The capsules can contain solutions and be broken open with light that heats them. What researchers choose to put inside the capsules can vary, and could include medicine.

Ghosh and Hirst also received a $25,000 seed grant from a collaborative program offered by the University of California Institute for Mexico and the United States (UC MEXUS) and Mexico’s National Council for Science and Technology (CONACYT).  

They will work with Professor Guzmán López, a physicist at the Universidad Autónoma Metropolitana (UAM) in Mexico to develop highly detailed models of the new capsules so the researchers can fully understand them.

We know that they form these shells, but we need to have a good understanding of how and why, so we can make the best use of them,” Ghosh said.

Ghosh, who also works with the new NASA-funded Merced Nanomaterials Center for Energy and Sensing (MACES), envisions tying the two projects together to possibly deliver a way for NASA to prepare astronauts for space flights by injecting them just under the skin with the shells containing treatments for various issues. If a health problem arose, an astronaut could use a handheld light to heat the gold particles in the nano-shell, which would break them open and release medication.

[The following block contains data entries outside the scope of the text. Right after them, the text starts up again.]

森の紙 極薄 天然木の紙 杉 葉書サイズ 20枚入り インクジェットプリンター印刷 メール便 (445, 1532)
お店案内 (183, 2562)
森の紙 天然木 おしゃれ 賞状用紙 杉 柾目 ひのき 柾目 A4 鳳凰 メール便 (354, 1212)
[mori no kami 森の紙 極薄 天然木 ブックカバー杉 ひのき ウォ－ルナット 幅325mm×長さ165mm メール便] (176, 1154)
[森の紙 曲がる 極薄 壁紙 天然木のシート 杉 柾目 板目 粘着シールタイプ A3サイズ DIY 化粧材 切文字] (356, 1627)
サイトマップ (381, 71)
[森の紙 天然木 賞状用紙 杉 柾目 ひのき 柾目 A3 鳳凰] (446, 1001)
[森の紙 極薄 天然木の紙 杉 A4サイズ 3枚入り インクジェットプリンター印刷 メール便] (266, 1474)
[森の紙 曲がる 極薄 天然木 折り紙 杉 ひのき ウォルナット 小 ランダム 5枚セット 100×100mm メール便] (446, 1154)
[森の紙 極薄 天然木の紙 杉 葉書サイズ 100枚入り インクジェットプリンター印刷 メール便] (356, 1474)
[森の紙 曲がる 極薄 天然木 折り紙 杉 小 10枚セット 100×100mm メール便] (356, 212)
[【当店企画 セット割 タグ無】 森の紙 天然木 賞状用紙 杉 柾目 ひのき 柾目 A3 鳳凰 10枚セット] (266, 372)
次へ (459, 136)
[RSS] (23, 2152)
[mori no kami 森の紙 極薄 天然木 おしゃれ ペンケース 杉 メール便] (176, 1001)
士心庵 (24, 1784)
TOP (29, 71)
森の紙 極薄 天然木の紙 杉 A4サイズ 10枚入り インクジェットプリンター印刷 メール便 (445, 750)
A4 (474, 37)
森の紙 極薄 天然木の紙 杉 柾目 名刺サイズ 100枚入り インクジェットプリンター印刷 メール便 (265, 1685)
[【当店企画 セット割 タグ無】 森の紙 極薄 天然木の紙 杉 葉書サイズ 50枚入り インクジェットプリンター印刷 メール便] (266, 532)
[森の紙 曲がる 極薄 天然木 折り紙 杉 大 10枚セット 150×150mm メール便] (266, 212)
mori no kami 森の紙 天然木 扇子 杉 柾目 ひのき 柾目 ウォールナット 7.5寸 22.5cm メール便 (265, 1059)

It could be good for anyone in remote locations,” she said.

Back here on Earth, she said, the capsules themselves could be injected into malignant tumors and heated, potentially killing cancer cells and also delivering medication once they break open.

Makiko Quint, one of the graduate students working with Ghosh and Hirst, has initiated a collaboration with Stanford University Professor Kerwyn Huang to further develop some of the bioengineering applications.

Hirst said she, Ghosh and student researchers will also work on forming the capsules with quantum dots, which can change the wavelength of light. They want to come up with a way to form the shells into flat sheets that could be applied as a coating.

A capsule-coating could improve the quality of television pictures, could be used in solar collection or in any application where lights get hot. They are stable up to 150 degrees.

The collaboration has so far resulted in several papers, including some published in the journal Soft Matter, and will likely result in many more, the researchers agreed.

The shared grant with Mexico will also allow an exchange of researchers between the two labs. Some students from UAM and their professor will visit UC Merced to be able to see the materials they are modeling. Graduate and undergraduate students from UC Merced will also travel to Mexico to learn how the researchers there are preparing the models.